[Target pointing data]
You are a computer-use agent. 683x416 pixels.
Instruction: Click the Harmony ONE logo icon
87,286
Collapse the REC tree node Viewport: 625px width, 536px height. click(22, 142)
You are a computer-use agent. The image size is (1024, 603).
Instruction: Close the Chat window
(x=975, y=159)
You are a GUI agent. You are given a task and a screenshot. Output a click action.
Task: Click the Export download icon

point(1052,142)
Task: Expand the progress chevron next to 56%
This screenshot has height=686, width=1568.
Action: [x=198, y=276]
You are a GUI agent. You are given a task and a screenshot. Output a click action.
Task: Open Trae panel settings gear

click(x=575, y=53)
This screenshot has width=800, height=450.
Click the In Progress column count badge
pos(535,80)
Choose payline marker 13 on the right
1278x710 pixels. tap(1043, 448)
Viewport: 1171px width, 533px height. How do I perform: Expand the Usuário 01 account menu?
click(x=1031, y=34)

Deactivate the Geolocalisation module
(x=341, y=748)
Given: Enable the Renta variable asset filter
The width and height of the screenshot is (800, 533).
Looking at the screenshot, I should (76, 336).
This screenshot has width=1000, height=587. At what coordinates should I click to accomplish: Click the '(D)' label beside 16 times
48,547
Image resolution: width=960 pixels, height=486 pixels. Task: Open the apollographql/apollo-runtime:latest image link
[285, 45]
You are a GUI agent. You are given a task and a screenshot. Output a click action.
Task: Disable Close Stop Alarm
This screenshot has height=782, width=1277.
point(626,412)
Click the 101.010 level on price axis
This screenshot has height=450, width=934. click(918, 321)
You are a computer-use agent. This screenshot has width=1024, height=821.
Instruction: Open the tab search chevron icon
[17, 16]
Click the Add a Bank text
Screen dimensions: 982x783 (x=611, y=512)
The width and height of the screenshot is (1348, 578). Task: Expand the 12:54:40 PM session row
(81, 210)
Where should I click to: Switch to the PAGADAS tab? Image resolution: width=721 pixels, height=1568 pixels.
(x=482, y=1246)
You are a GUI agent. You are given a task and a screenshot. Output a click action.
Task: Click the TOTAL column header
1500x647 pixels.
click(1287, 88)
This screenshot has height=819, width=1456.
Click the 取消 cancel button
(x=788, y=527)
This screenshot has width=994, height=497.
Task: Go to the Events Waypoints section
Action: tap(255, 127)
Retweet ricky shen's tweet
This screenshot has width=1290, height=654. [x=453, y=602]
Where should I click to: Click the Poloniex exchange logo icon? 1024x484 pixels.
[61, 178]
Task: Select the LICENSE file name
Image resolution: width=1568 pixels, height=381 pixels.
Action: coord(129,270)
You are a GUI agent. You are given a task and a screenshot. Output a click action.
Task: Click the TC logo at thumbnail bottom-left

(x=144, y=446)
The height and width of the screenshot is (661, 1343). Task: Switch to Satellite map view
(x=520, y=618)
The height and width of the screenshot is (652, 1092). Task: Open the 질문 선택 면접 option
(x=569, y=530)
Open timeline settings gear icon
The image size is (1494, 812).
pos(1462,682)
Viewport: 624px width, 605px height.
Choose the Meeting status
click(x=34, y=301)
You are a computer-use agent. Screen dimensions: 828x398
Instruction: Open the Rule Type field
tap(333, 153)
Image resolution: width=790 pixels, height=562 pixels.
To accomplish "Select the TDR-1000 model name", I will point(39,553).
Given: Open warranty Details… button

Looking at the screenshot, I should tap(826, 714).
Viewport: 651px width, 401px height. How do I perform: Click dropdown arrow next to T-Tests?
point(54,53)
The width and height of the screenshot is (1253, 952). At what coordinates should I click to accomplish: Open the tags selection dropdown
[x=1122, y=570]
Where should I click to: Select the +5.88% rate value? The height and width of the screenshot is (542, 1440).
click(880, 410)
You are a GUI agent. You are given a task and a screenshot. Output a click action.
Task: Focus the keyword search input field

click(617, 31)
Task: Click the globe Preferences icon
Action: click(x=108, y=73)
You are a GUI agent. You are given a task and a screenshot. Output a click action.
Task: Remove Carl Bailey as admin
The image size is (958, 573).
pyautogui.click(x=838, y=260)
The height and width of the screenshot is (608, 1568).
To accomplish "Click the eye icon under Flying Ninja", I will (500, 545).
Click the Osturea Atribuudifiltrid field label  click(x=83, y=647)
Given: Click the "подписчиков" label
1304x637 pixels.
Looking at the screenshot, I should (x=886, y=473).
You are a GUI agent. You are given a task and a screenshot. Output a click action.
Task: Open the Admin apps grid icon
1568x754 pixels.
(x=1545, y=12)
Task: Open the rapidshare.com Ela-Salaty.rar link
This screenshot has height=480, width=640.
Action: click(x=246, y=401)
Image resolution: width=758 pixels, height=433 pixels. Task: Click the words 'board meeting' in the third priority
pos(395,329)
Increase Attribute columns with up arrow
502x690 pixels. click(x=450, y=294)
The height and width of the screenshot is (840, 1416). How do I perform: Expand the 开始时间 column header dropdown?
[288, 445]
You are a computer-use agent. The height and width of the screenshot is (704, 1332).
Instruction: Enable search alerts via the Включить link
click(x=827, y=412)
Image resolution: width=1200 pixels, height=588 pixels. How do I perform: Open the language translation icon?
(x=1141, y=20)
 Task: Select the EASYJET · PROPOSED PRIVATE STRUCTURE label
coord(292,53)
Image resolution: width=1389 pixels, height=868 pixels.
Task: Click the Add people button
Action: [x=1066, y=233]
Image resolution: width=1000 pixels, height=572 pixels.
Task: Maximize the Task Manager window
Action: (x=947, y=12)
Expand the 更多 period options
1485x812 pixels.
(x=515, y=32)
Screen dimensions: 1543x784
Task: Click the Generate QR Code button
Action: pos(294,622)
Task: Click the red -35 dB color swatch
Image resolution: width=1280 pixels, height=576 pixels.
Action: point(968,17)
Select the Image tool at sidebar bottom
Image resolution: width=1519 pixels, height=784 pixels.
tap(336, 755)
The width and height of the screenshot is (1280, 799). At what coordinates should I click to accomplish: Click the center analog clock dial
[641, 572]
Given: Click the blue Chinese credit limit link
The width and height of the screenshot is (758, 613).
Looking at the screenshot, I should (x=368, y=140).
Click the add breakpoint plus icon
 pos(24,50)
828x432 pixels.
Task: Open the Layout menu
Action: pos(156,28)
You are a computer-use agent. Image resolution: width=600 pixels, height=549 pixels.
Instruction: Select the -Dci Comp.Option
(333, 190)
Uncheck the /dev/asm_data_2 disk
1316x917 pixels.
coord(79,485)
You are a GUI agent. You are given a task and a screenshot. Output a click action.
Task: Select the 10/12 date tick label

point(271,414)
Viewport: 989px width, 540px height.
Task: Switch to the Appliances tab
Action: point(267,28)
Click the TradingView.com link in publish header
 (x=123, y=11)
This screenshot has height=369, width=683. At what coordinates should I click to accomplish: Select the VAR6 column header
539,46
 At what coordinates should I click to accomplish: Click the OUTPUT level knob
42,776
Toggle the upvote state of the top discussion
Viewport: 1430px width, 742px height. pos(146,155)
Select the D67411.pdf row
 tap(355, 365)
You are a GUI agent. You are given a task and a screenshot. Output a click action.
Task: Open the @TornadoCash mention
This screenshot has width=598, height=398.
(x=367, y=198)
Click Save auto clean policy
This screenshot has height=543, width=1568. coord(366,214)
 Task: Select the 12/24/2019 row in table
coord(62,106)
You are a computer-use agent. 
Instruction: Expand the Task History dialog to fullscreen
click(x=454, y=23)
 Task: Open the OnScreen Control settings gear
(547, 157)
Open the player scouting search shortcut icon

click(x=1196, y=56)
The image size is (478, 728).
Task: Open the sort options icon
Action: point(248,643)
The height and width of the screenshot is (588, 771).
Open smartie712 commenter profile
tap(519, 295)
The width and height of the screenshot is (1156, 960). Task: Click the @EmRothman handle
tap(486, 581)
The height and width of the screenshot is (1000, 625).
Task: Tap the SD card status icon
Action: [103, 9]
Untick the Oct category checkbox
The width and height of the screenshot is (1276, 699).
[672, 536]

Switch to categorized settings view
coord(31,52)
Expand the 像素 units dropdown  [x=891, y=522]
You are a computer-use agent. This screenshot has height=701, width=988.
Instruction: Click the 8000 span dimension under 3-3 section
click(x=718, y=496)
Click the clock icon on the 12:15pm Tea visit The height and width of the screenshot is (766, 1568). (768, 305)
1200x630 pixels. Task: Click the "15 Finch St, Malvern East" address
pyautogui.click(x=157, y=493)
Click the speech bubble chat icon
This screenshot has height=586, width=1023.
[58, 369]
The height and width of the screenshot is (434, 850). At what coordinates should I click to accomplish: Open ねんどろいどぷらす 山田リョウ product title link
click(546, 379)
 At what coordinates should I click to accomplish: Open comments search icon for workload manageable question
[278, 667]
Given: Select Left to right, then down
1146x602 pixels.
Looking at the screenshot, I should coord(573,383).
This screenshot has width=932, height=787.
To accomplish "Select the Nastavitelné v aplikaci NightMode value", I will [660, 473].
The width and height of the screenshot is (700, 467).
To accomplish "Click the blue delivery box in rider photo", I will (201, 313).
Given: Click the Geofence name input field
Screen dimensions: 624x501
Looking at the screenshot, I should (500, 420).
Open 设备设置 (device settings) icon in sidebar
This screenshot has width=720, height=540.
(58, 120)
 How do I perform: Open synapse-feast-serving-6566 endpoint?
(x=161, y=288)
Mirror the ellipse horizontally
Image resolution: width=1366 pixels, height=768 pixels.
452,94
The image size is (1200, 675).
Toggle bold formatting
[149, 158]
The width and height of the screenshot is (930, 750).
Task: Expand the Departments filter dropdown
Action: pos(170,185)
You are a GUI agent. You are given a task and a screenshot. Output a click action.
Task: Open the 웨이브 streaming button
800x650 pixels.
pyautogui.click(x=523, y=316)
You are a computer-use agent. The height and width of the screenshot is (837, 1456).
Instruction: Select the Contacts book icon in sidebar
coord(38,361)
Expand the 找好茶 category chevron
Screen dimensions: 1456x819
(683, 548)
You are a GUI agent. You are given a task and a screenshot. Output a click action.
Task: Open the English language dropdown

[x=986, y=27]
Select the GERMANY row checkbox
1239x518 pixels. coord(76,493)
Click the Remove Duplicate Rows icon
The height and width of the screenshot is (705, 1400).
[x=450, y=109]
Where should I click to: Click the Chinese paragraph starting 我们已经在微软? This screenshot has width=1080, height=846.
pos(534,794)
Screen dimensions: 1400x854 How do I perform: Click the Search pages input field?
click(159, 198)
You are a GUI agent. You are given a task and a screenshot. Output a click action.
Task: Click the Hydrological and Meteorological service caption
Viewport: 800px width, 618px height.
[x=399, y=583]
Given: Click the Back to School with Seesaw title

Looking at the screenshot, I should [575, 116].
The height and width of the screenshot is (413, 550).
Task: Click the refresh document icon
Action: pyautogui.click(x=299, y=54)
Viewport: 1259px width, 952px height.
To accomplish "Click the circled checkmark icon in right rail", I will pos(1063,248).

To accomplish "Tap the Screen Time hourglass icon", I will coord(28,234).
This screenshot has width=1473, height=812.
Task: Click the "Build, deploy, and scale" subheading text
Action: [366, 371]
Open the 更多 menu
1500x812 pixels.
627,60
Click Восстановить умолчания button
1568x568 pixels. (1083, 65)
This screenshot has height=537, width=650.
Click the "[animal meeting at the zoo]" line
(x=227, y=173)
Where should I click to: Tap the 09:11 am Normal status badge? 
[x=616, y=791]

Exercise brief – Return verbatim the rows running from the line that contains "How do I perform: Open synapse-feast-serving-6566" through the line that contains "pyautogui.click(x=523, y=316)", both ends included.

Solved exercise –
 How do I perform: Open synapse-feast-serving-6566 endpoint?
(x=161, y=288)
Mirror the ellipse horizontally
Image resolution: width=1366 pixels, height=768 pixels.
452,94
The image size is (1200, 675).
Toggle bold formatting
[149, 158]
The width and height of the screenshot is (930, 750).
Task: Expand the Departments filter dropdown
Action: pos(170,185)
You are a GUI agent. You are given a task and a screenshot. Output a click action.
Task: Open the 웨이브 streaming button
800x650 pixels.
pyautogui.click(x=523, y=316)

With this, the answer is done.